The accounting principles (as per AS-14) to be followed while
considering the merger of two or more Companies lay down two accounting methods
for amalgamations:
·
Amalgamation in the nature of Merger (Pooling of interest method)
·
Amalgamation in the nature of Purchase (Purchase method)
Pooling of interest method is the one where there happens a
genuine pooling of not only assets and liabilities but also the stakeholder’s
interest and the business wherein certain conditions needs to be followed.
Whereas, amalgamation not fulfilling any of the conditions of pooling interest
method, falls under the method of purchase.
Key point to be discussed here is the treatment of difference in
the consideration paid in the amalgamation and the value of net identifiable
assets acquired.
When this pooling of interest method is applicable, as per the
text of AS 14, the difference is required to be transferred to the “Reserves”.
However, there being no specific mention about nature of reserves, it is widely
interpreted and practiced to be transferred to general reserves or share
premium account also; as the said reserves can be akin to the premium on
shares.
In case of Sutlej Industries Ltd it was held by the Rajasthan High
Court that in case any reserve arose by amalgamation/arrangement it would be
treated as free reserve for distribution to shareholders and since, utilization
of arrangement/amalgamation reserve for distribution to shareholders was not
objected to by the shareholders and the scheme was approved unanimously in the
meeting of the shareholders, there was no reason to exclude that clause from
the proposed scheme.
However, in recent past it has been observed that High courts on
the basis of objections raised by respective Regional directors have been
insisting on transfer of difference to capital reserves only.

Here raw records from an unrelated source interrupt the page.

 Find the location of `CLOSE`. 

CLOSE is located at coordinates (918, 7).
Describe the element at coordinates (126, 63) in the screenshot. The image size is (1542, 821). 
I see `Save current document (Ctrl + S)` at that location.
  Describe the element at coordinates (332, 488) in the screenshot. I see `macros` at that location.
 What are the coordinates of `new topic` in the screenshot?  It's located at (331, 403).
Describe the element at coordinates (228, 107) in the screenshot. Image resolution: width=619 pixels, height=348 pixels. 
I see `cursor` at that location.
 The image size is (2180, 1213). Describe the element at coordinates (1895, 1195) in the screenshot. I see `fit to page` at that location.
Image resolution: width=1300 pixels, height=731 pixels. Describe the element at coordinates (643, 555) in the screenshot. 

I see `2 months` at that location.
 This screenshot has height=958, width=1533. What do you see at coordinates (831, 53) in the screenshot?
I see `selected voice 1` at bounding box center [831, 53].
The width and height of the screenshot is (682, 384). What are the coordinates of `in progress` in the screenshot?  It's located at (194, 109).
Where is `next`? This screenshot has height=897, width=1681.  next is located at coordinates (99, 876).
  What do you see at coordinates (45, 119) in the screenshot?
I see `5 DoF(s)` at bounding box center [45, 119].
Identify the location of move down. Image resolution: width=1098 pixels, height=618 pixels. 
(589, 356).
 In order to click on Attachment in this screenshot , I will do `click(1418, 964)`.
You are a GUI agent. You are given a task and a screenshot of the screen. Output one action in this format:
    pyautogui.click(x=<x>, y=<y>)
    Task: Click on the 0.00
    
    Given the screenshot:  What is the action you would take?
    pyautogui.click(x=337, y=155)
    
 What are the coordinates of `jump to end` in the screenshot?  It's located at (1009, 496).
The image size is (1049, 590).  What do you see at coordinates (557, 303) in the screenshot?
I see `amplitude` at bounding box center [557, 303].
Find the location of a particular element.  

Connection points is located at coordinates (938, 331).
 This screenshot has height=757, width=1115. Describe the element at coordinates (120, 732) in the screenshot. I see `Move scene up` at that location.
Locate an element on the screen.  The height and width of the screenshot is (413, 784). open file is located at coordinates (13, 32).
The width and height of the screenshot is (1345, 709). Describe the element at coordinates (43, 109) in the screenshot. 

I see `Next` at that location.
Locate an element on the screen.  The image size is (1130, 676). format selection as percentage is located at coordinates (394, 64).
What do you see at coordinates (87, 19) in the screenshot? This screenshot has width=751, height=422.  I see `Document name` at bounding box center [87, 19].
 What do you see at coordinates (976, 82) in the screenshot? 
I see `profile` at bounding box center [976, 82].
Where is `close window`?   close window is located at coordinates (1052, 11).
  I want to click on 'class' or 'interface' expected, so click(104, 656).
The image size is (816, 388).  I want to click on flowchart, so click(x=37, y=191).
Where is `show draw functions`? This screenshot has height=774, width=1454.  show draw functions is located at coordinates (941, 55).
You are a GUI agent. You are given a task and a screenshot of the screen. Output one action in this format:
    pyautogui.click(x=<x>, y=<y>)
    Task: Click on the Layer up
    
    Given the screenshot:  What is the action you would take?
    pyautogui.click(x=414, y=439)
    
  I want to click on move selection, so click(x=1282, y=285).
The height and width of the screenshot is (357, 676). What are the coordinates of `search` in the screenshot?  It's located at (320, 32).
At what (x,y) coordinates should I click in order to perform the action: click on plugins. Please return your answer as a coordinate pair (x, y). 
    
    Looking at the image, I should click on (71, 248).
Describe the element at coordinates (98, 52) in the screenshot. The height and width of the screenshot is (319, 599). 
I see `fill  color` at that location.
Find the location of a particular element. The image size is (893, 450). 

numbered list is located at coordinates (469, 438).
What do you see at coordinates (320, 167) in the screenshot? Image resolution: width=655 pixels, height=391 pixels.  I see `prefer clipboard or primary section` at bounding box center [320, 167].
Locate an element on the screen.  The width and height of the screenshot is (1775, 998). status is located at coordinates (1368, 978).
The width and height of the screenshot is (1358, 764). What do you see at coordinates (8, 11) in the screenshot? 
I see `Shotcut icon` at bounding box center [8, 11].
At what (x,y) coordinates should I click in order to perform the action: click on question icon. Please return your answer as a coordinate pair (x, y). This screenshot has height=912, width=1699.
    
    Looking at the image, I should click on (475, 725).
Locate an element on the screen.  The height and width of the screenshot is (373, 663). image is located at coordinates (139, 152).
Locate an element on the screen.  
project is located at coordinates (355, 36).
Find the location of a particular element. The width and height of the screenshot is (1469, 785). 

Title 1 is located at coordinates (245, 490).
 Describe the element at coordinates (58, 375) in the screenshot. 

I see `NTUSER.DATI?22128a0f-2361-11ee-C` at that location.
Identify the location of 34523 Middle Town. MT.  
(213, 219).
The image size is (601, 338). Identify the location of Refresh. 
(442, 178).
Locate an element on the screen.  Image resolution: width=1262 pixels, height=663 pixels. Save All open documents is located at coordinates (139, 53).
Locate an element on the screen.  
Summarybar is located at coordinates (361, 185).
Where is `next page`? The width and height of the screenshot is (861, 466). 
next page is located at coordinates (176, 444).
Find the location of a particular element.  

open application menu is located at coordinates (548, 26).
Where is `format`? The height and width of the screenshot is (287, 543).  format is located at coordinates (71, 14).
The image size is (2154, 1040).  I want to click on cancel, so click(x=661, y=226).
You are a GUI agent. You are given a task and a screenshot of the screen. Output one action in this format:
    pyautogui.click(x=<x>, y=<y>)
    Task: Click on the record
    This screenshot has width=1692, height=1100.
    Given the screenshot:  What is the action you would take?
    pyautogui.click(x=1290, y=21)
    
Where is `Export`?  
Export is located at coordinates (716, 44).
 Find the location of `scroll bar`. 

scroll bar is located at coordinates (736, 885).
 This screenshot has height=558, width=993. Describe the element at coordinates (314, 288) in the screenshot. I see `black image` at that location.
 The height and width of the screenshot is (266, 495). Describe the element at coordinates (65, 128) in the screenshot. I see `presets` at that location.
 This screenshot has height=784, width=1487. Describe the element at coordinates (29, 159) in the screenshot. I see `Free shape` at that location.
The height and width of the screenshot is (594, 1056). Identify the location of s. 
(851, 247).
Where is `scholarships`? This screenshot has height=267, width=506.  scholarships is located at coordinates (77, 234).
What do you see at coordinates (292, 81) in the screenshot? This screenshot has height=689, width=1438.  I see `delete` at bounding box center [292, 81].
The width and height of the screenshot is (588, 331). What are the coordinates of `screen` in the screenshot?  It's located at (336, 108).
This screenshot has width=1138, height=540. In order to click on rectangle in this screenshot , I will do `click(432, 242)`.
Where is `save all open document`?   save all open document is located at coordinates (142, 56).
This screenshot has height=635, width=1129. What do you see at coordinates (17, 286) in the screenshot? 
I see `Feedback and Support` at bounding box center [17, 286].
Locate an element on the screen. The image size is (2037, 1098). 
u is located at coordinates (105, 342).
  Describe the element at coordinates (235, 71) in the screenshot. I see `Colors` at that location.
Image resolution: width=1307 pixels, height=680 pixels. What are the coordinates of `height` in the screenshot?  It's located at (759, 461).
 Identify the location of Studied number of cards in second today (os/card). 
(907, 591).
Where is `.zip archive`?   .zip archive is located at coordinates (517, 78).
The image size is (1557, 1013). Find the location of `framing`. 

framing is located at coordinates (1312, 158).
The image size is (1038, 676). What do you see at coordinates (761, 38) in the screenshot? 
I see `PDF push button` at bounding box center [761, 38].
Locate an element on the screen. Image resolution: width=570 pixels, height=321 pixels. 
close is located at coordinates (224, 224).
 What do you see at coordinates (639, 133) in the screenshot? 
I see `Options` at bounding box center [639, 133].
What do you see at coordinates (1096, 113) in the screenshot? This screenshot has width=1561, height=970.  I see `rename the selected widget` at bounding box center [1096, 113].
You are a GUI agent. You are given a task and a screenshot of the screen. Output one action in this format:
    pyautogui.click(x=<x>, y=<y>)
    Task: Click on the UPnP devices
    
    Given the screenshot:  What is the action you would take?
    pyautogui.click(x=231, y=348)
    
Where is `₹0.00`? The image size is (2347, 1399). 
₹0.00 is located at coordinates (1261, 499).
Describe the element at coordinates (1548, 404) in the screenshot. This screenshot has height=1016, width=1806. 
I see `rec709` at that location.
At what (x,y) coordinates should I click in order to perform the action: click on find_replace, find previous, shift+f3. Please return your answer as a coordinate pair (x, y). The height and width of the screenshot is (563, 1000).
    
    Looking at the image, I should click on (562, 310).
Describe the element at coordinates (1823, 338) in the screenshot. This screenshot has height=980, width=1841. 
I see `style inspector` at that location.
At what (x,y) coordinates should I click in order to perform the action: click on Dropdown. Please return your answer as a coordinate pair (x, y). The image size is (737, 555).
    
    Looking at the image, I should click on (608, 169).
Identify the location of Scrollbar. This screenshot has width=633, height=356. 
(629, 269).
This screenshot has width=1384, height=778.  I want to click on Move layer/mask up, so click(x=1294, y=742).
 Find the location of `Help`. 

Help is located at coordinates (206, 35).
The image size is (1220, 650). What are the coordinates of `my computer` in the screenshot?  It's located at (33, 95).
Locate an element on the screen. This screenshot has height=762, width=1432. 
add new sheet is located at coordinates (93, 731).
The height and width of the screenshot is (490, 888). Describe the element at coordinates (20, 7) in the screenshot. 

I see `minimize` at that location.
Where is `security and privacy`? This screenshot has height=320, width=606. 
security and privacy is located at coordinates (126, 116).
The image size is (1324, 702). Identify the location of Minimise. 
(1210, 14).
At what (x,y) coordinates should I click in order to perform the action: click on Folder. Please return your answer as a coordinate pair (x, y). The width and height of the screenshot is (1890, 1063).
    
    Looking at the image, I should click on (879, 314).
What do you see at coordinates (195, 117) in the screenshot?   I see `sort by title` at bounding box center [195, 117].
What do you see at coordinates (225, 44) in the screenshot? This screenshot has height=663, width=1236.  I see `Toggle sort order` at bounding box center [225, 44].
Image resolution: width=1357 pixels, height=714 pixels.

Opinion of ICAI-Expert
Advisory committee also favours transfer to capital reserve as the reserve created
out of such transactions (Amalgamation) are of the capital nature. These
contentions seem to have supported by the requirement that the amalgamation
reserves are not supposed to be free reserves available for distribution of
dividend.
In this context, looking at the various schemes of mergers
approved by the respective High Courts; it seems that the traditionally
transfer to capital reserves is the ideal step to go ahead with. However,
wordings of the AS 14 issued by ICAI stating about the transfer of difference
to merely “Reserves” remains ambiguous.